Improvised Music from Japan / Ryoji Hojito

Liner Notes of Ryoji Hojito's CD Aciu!

by Masami Suzuki
(Russian literature scholar)

The people who come to the performance can enter this world themselves, and live in it as characters in the story. At the Vilnius Jazz Festival performance recorded on this CD, the audience was completely absorbed in Hojito Ryoji's story; I know because I saw it with my own eyes and felt it with my whole body. It was as if the entire room had become one living thing, attaining a state of pure happiness. The digital camera set for instant recording (as the DAT being used was in poor condition) no doubt resonated with this happiness. Even the heartbeat of the camera's internal motor accelerated, so this sound was also preserved for the record. Listening to this CD, you will surely resonate with the sound as well. You will feel that you have become a camera, seeing the performance in minute detail.

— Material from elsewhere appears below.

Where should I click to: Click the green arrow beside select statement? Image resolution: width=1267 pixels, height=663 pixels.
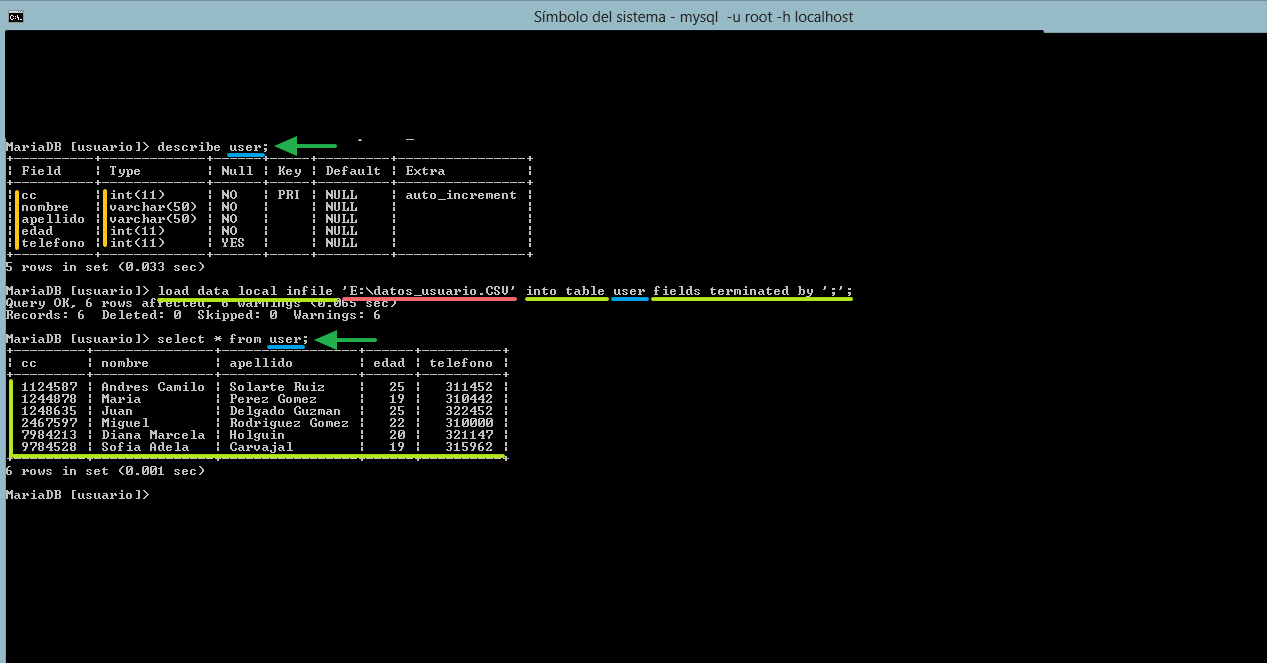[345, 340]
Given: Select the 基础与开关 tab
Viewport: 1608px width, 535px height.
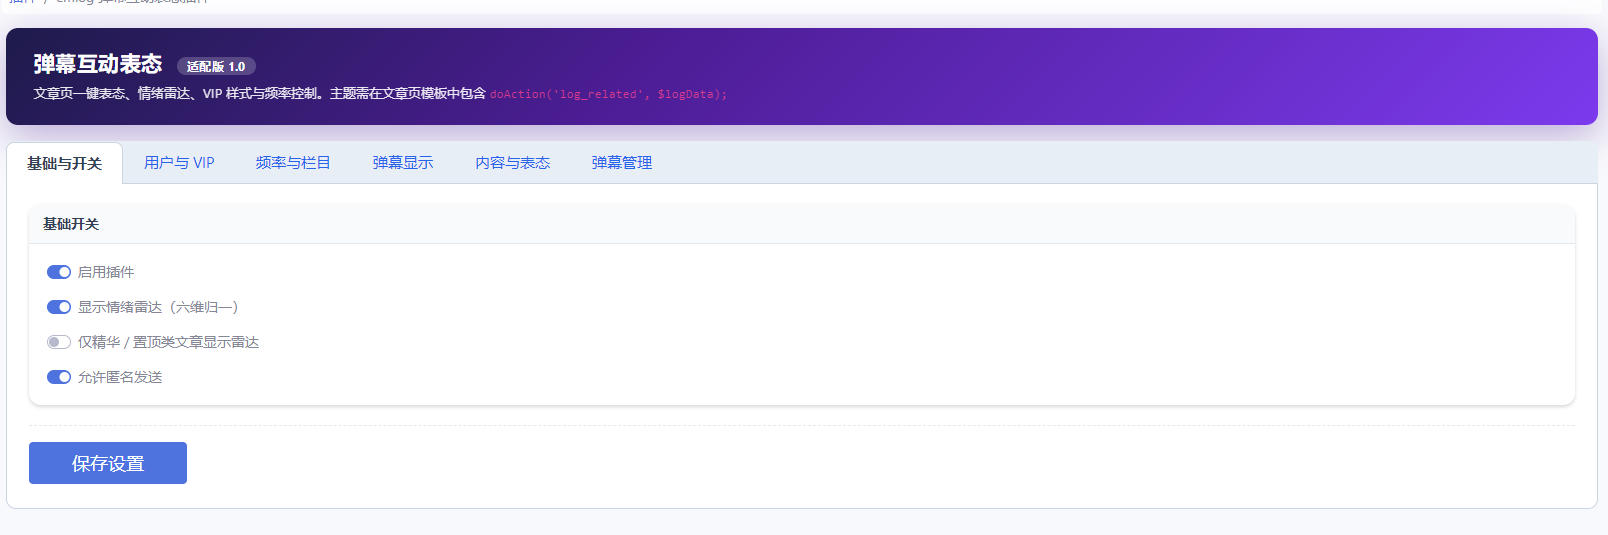Looking at the screenshot, I should [65, 163].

When I started to talk about Hojito's music I ended up telling a fairy tale, and I think the reason has to do with the roots of improvised music. It is said that in ancient times, the sermons chanted by novice ascetic monks became the spirits of chants, flowing through the air and eventually dissolving into it; and that even after thousands of years they still exist, floating in the atmosphere. If true music comes from somewhere, then when we ourselves become mediums who catch these chants and chant-spirits and express them with our own bodies and voices, the result is improvised music. The piano is an extension of the musician's body--just as the voice is. Issunboshi, rampaging inside the demon's stomach, becomes one with the demon and mallet, and the lovely princess, and produces improvised music. Since the birth of life on Earth, the primitive music of various voices, sounds, and chant-spirits have filled the Earth's atmosphere, waiting for the day when they become sounds that can be heard by human ears. But for the very reason that these sounds are complete strangers to Hojito, his music is made more vital by mistakes and chance. Simply becoming aware of the sounds would instantly turn improvised music into something commonplace. Changing the cluster of chaotic sound into the cosmos requires the body itself, transcending consciousness. Hojito's improvised music is inside Hojito; and it is also his attempt to make a part of his being the innumerable musics existing in the air all around him. The attempt is transformed into visible motion, and the movement of the body itself can be heard and seen by the eye as wonderful music. The music of the cosmos, which ranges from the tracks of elementary particles to the movement of the heavenly bodies, on stage becomes Hojito's body, and thus becomes reality.